Of course, nothing is ever as simple as “generate a report and be done”. The lab data managers on my team work very closely with clinical sites and labs to determine the source of the error and what the definitive source of any given metadata is and to ensure that changes are made in all places where the metadata may be incorrect.

So way all this effort to ensure that a visit date for a specimen is correct? Does that really make a difference in the grand scheme of a whole trial? Channeling our inner consultants, let’s unpack that assumption. Due the complexities of participants that are on PrEP or the fact that HIV vaccines illicit anti-HIV antibodies, HIV diagnosis for clinical trials follows a testing algorithm where specific tests are dictated by the results of previous tests (confirmatory testing) or vist type in the study (i.e. before or after vaccination). This is actually done for HIV testing outside of clinical trials as well. There is a required confirmatory test if you test positive by a rapid test, the same way a woman would go to the doctor for a confirmatory pregnancy test. https://www.cdc.gov/hiv/testing/laboratorytests.html But I digress, as I mentioned the HIV diagnostic testing algorithms can differ by visit. If the wrong algorithm is run on a specimen because the visit number was incorrect in the metadata, it could lead to the wrong result for the participant. That’s obviously not something anyone wants to happen.

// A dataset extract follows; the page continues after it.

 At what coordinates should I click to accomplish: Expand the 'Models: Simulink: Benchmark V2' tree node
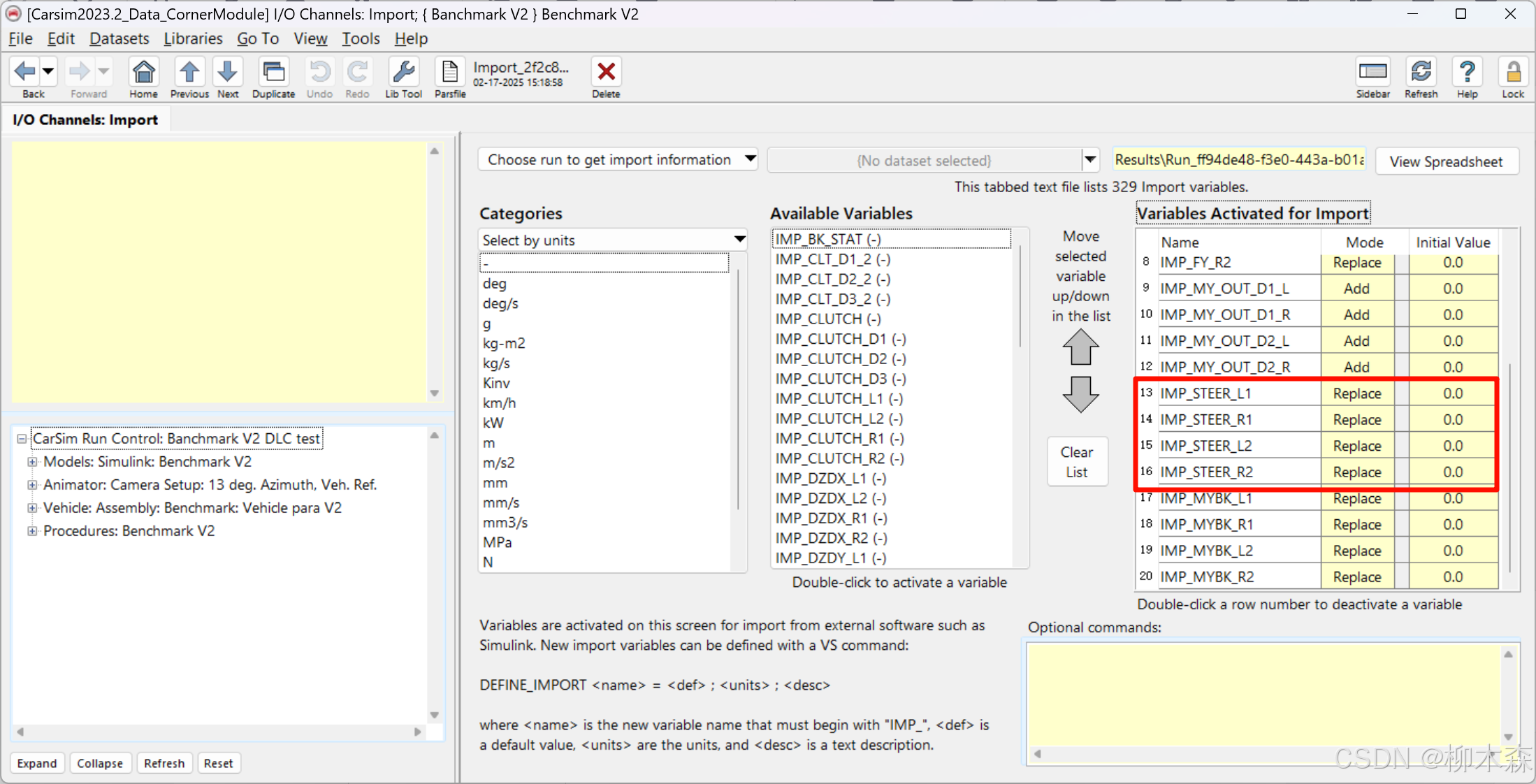tap(32, 462)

While that example is on the extreme end of the spectrum of what ifs, metadata errors for other values can lead to the incorrect testing being performed for other tests, which would lead to incorrect data ending up in the dataset for analysis. If the lab data are being used to evaluate study endpoints, the quality of the lab data is paramount. One of the main goals of my group is to make sure that the lab data used for analysis is as clean as possible and that each data point is a valid data point.

From an ethical standpoint, ensuring that each specimen collected from a participant can be used is critical. Clinical trial participants are a special breed of people who are willing to be part of these studies, sometimes not for immediate benefit to themselves but for the advancement of the science toward a cure. The whole study team is dedicated to guaranteeing that a participant’s involvement in a trial isn’t for naught. Our small contribution to that guarantee to try and make sure that any specimen they give as part of the trial is tested and that data used for analysis and that participants aren’t brought back for additional specimens uneccesarily because no one can find their initial specimen.

I hope that I have convinced you that specimen management is a vital part of the clinical trial process. Please add a comment if you have any questions about the process or why we’ve invested so much time and energy into it.